══ Selected passage ══

Why do we sit for these financial certification exams?
Both exams make extraordinary demands on your extracurricular time. A professional analyst once told me he hadn't sat for the CFA because it would require "giving up my Spring and my Summer" (that would be, in the case of the CFA, three years or six sacrificed "seasons"). I think he is roughly accurate about both exams. According to the published guidance, the CFA Level I requires a "minimum of 250 hours hours of study."
And while GARP does not, to my knowledge, provide formal timeline guidance for the FRM, I think the average FRM candidate probably needs at least 250 hours of study before the exam. Some can spend less time, but I bet among the majority who fail the FRM, their main regret is they underestimated the amount of preparation time required. But notice one difference already: the CFA is a minimum three year commitment (work experience aside) and the FRM is a one year commitment. Although the FRM is harder than any one CFA Level. I'd say it is about 150% - 175% more difficult than the Level I CFA.
Why sit for these exams? I can think of two reasons:
- To get a better job (or enjoy the prestige of a respected credential)
- To learn (new material, refresh old material)
Walter, if you don't mind, I will divide my answer into two posts. First, about the job market ("is it worth taking...?"). In a second, I'll dissect the exams themselves.
Job market trends
Broadly, I perceive the following general trends concerning job markets in financial services (my perspective is partially informed by Pablo Triana's expert overview in the September/October Risk Review):
- Quant Finance occupies rarified air where the CFA/FRM won't really help you: Surely the headline in recent years is the soaring popularity and importance of Quantitative Finance, or if you like, Financial Engineering (the domain of the "Quants"). This will continue and I seriously doubt the recent subprime fallout, however bad, will put any dent on the demand for this talent. At the top of the skills pyramid, demand for quants will outpace supply for the foreseeable future. But the Quant Finance professional track is a specialized market; you need a Masters in Financial Engineering or a PhD to compete here. (I am not aware that either the CFA or the FRM even help, as much as I'd like to wish otherwise! I consulted for KMV years ago before they were acquired by Moody's and, those Quants were pretty typical in their disdain for anything less than a PhD. They viewed the CFA program as a sort of finance primer, maybe sort of like a nice extracurricular activity.)

═══
══ Given information ══

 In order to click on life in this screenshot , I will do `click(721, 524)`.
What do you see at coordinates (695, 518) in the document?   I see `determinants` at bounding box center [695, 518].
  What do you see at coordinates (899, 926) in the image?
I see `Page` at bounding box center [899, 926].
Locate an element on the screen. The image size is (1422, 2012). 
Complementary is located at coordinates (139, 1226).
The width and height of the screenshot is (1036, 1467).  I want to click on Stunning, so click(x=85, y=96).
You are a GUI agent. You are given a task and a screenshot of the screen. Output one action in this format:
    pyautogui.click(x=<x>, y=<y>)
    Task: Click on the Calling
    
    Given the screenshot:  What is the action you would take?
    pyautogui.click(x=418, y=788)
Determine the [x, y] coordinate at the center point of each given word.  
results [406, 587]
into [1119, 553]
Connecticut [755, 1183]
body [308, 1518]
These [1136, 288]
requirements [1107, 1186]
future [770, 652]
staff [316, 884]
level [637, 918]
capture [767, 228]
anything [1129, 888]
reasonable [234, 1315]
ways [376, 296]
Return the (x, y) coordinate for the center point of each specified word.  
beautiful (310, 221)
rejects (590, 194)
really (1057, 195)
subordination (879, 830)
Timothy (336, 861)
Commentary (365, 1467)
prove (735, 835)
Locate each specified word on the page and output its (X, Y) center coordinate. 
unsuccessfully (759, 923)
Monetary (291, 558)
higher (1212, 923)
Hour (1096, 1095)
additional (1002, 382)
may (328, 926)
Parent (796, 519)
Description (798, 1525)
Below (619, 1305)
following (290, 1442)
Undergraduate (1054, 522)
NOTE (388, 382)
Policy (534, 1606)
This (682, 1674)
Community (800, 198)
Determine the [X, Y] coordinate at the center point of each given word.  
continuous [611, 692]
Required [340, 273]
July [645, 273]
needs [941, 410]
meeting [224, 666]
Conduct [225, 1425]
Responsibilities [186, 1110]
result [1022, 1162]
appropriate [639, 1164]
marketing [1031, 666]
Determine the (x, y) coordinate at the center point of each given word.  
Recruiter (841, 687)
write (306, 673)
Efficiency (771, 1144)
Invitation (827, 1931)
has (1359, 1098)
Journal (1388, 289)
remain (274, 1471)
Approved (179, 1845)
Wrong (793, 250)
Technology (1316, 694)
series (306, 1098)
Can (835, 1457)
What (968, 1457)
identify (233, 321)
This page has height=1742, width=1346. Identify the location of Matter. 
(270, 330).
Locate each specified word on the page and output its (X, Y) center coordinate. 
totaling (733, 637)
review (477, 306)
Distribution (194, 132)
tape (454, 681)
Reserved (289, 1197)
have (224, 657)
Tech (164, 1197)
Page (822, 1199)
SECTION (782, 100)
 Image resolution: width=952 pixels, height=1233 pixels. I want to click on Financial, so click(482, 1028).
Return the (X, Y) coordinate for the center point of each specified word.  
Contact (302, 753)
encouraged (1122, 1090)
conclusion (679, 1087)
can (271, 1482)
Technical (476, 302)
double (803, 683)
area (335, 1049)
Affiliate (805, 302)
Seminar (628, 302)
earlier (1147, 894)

═══

## Task instructions
Continue the essay on the CFA and FRM exams from the point where it stops.

## The reply
- But Basic Quant and General Finance (quantitative talent) are relevant everywhere and more important than ever: Below the speciality level of hard core Quantitative Finance, basic quantitative skills and general finance (e.g., CFA or FRM) are becoming more relevant to all finance jobs. Years ago, when I consulted to asset managers, a typical relationship manager was an old-school salesperson. One prominent advisor to major pension funds quipped to me, "Do you know who gets the pension fund business?...the guy who bought the last cocktail." But this has changed. As the business has gradually institutionalized, the jobs have become more professional (i.e., requiring threshold sets of competencies). Nowadays, the salesperson (relationship manage, account manager) is often financially sophisticated. Often he or she has an MBA or maybe even a CFA.
- The bar has been raised. You now compete with talented hybrids. Students get credentials earlier. And experienced workers add credentials. Many are not satisfied to be mere experts (nobody wants to be an "expert in a silo" where they cannot understand how their expertise connects to the business), they want be facile across disciplines. And, if you think about it, leaders must bridge disciplines. You see more hybrid personalities: people who are expert in one domain and impressively exposed to additional domains. There seems to be everywhere a recognition that all key jobs are, to some degree or another, interdisciplinary. Nowadays, on the supply side, recent MBA graduates are often triple threats: the graduate degree, a "first degree" in a hard science (e.g., math, engineering), and off-path, valuable real-world experience (e.g., product manager).
About the CFA
The CFA was traditionally a credential for the sell-side equity analyst at an investment bank. But its appeal has broadened over the years. It is now typical to see job descriptions for Consultants that "prefer an MBA or a CFA." Or, the following are among the requirements for a Strategist at a major money manager: "1. Bachelors, Masters, or PhD in a quantitative subject (math, statistics, economics, finance); and 2. CFA, Actuarial or similar professional qualification."
In many cases, the CFA has more perceived value that an average Finance MBA (unless the Finance MBA is earned from a globally prestigious school). I sort of view the CFA as the today's Finance MBA. The Finance MBA, in my opinion, has suffered gradual commoditization over the years and is sort of stuck in the middle between two dynamic markets. One, true mathematicians with PhDs or Master's in Financial Engineering are wanted for the Quant jobs. Two, the supply for generalists now includes many streams of qualified, non-MBA candidates (e.g., economists, experienced workers; and my pick for tomorrow's hot job, anthropologist). And firms are more eager to directly recruit exceptionally talented undergraduates, some of whom amass credentials like the CFA seemingly before they've worked much.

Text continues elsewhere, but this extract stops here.